基本鋼エネルギー、ダブル無色エネルギー……12、2

バトル場のハピナスに4枚はエネルギーをつけたいので気持ち厚めに枚数を採っている。「ダブル無色エネルギー」は奇襲に用いる場合が多く、優先度はあまり高くないのでこの配分。

立ち回り

目指す盤面はハピナスを複数、ジバコイル1体の最低3体を立てた状態。残りのベンチ枠は臨機応変に埋めるなり空けるなり自由が利く。

ハピナスを育てる(つけるエネルギーは各個体に4個が目安)以外に、やることはさほど多くない。厄介なGXポケモンには事前にダメージを与えておくと、相手の手番を窮屈なものにできる。

【ダメージライン】
高HPポケモンに対してパワフルビンタ宣言時、2回表面を出した上でのダメージラインは以下の通り。

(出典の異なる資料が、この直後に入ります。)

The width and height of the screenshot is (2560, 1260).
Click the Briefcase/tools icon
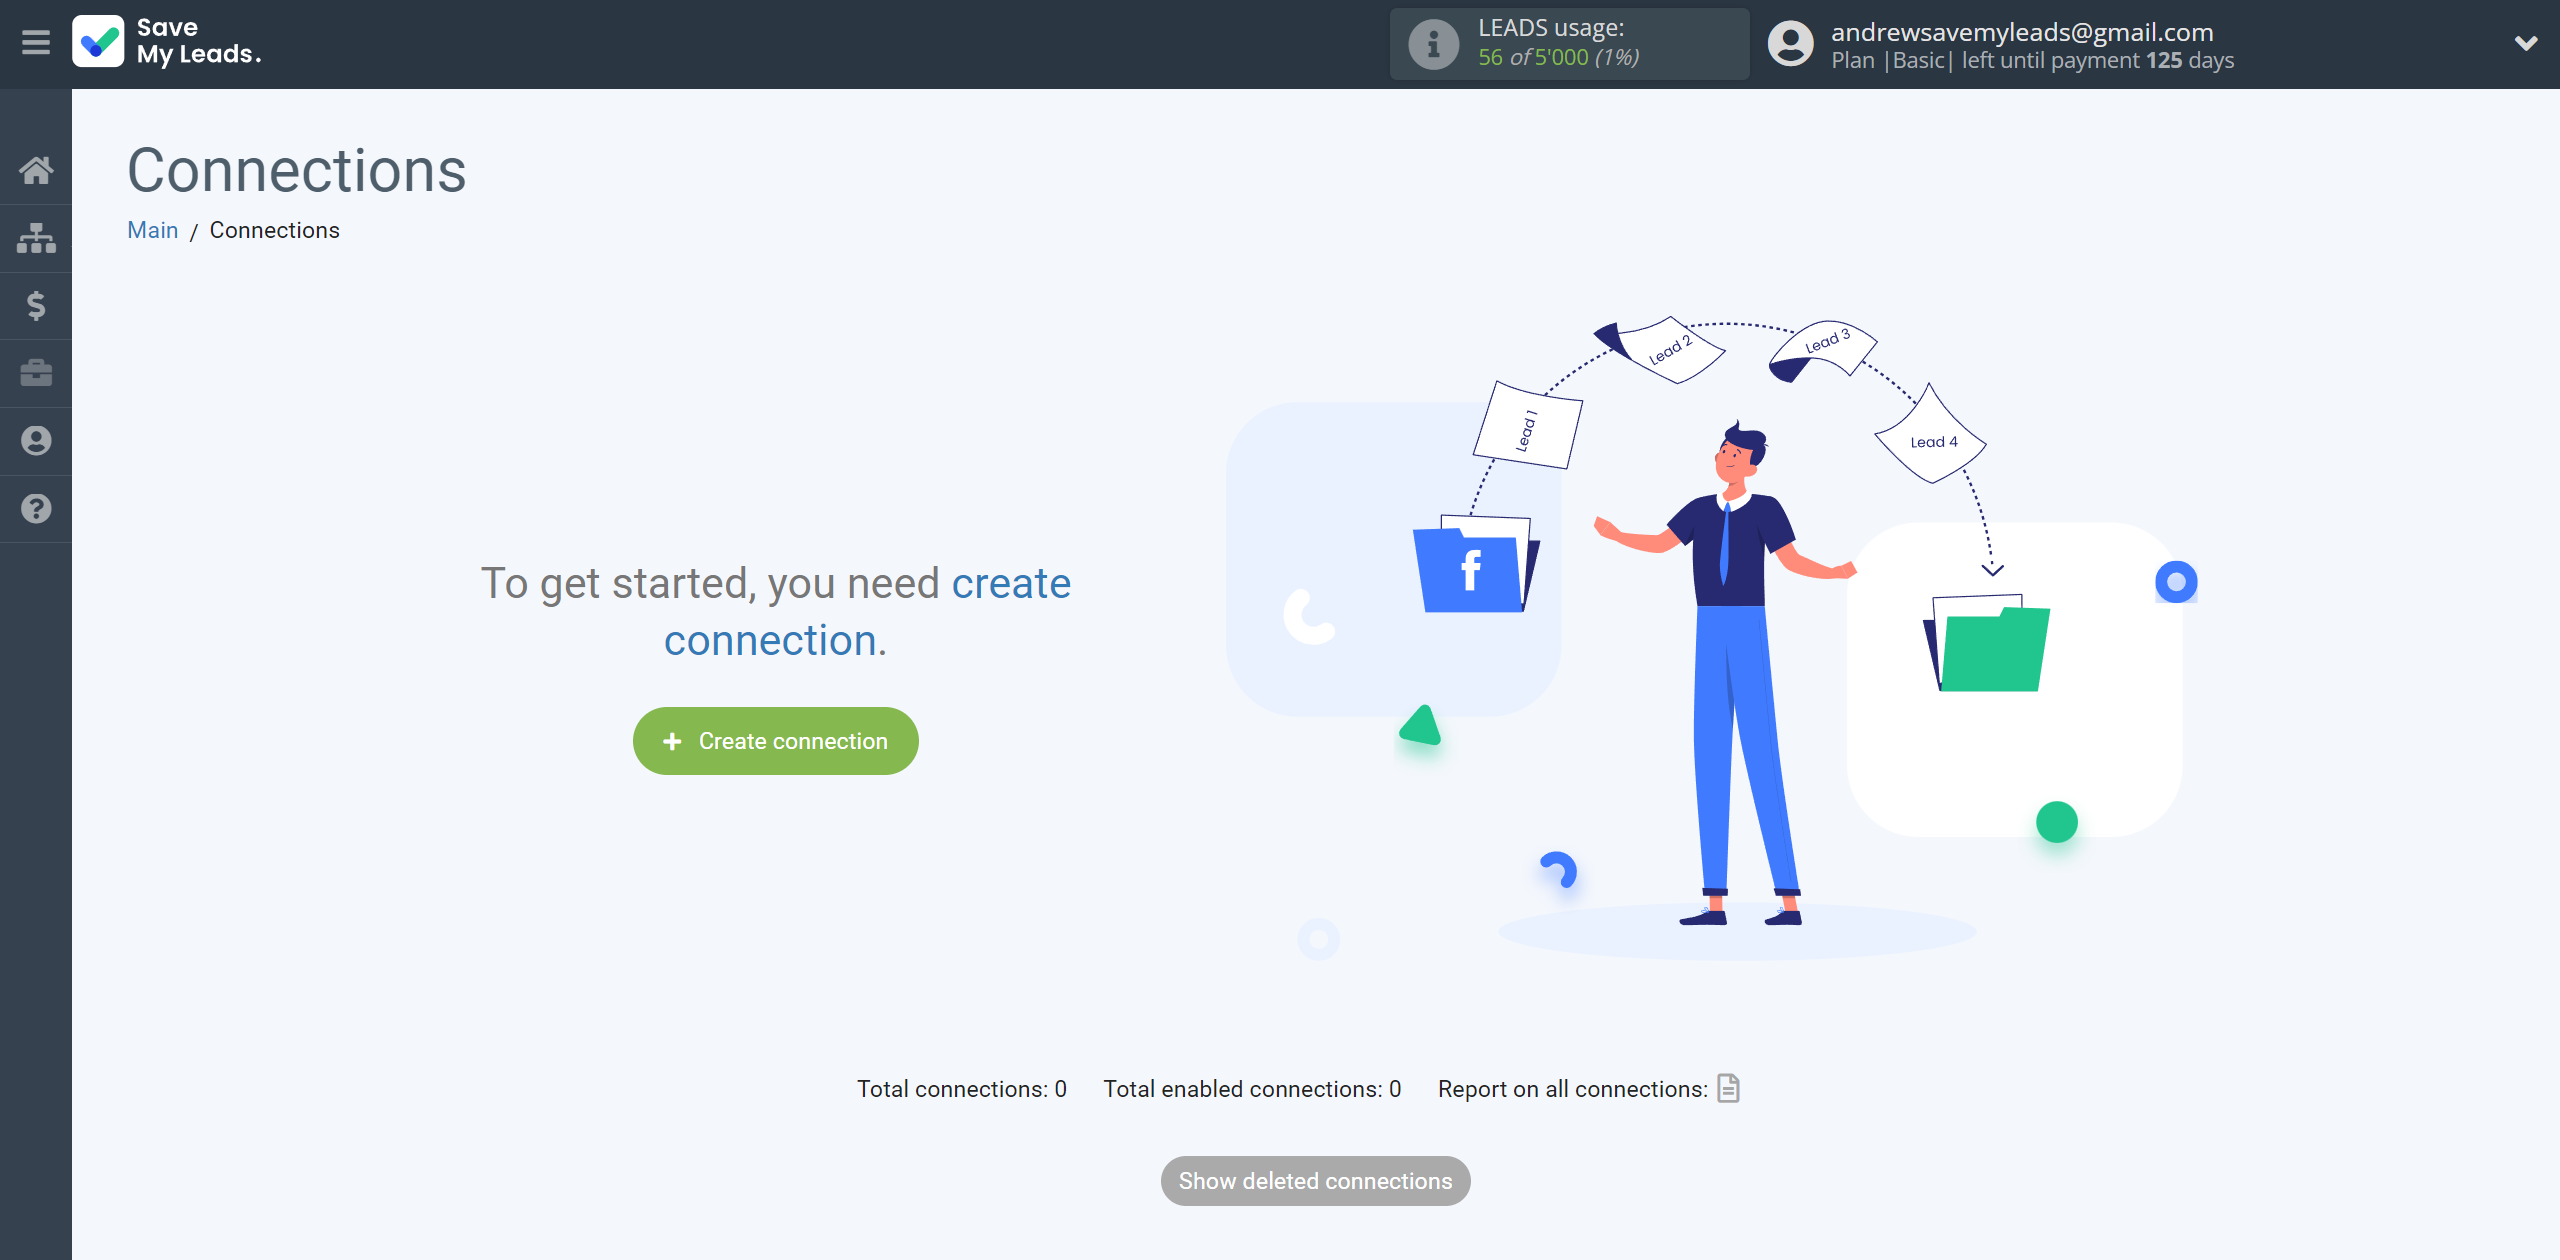tap(36, 372)
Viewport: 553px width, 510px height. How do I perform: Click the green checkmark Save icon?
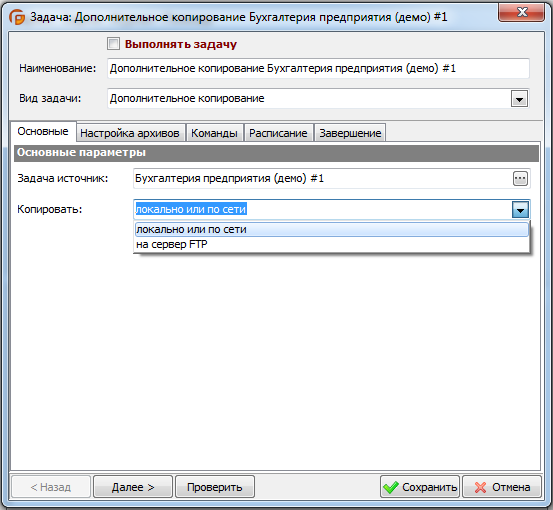click(391, 487)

HP170……「戒めの祠」(ポケモンチェック1回)+「パワフルビンタ」2表

HP180~190……「戒めの祠」(ポケモンチェック2、3回)or「ブレイクスルー」or「こだわりハチマキ」+「パワフルビンタ」2表

HP200~210……「戒めの祠」(ポケモンチェック1回~5回)or「ブレイクスルー」or「こだわりハチマキ」+「パワフルビンタ」2表

HP220~250……「戒めの祠」(ポケモンチェック3回以上)+「ブレイクスルー」or「こだわりハチマキ」+「パワフルビンタ」2表

おおよそ、HP200以降のポケモンは戒めの祠とブレイクスルーorこだわりハチマキを組み合わせることでパワフルビンタで2回しか表面を出せなくても倒せる。
常にこんな皮算用をしなくとも3回表面を引けば大体のポケモンはワンパンできる。上記ダメージラインの存在意義とは。

終わりに

今回紹介した構築に関しては、一部のカード以外は安価で揃えられる。何個目かのファンデッキとして興味の湧いた方はリストを参考に、適時自分なりのアレンジを施しつつコインを投げてもらいたい。

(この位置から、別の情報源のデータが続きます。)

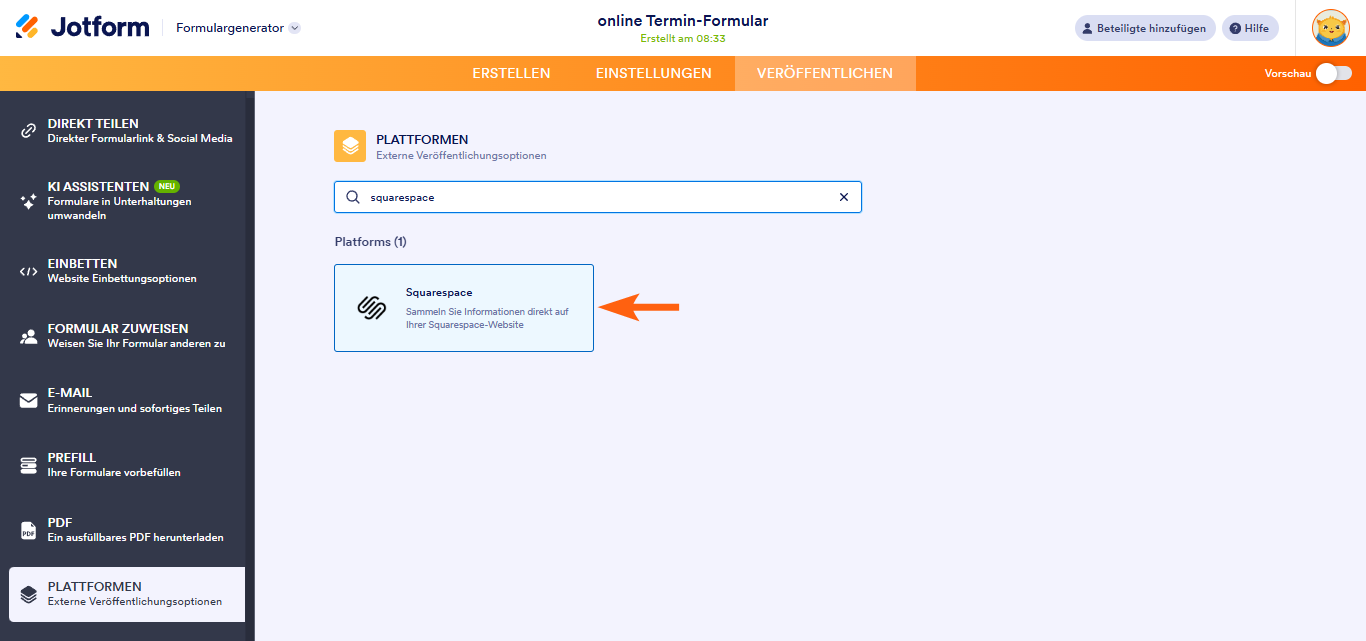Open Direkt Teilen link icon section
Image resolution: width=1366 pixels, height=641 pixels.
(x=29, y=131)
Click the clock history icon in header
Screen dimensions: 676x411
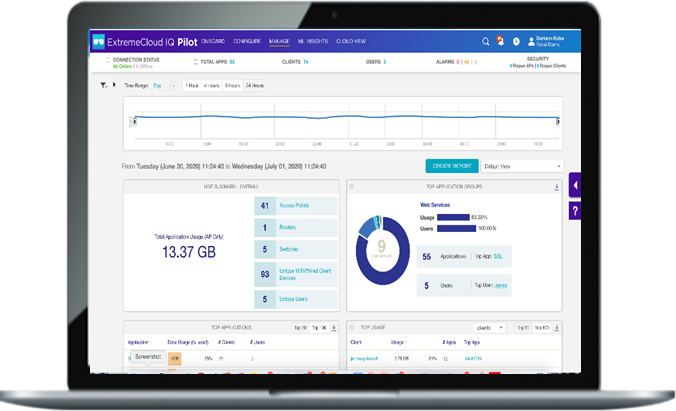tap(516, 41)
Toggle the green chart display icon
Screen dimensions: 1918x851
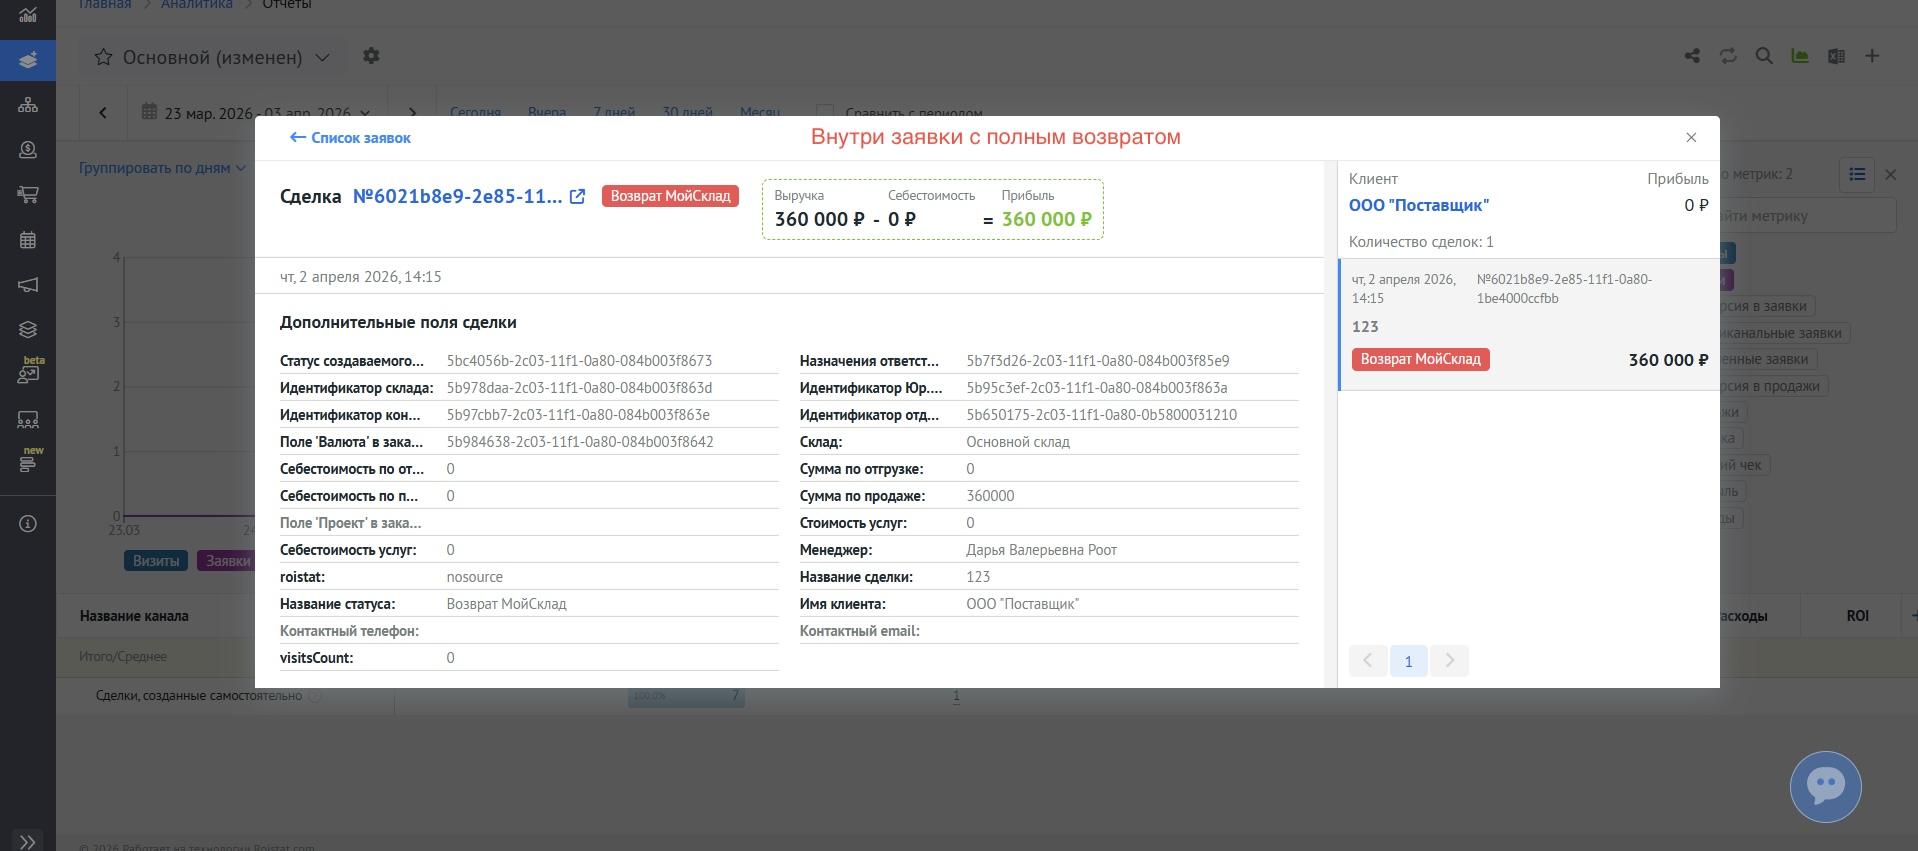[x=1800, y=56]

ポケカプレイヤーなら誰しもがストレージの中に眠らせているであろうピーキーな性能のポケモン、余剰気味のトレーナーズ、使った覚えのない色のエネルギー。

超爆インパクトにはハピナスを始め多方面から構築意欲を煽る魅力的なカードが多数収録されており、それらの新規は既存の札と非常に噛み合うものばかりだ。

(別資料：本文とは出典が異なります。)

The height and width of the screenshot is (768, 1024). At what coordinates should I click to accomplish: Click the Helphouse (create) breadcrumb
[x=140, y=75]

ポケモンカードは月一度のペースでエキスパンションを拡げている。今回手にしたカードたちをすぐ使わずして、いつ使うのか。

来月に控える強化拡張パック「ダークオーダー」の発売まで猶予は残っている。今回の記事を通して、新たな価値観の創出が読者の中に起こることを期待せずにいられない。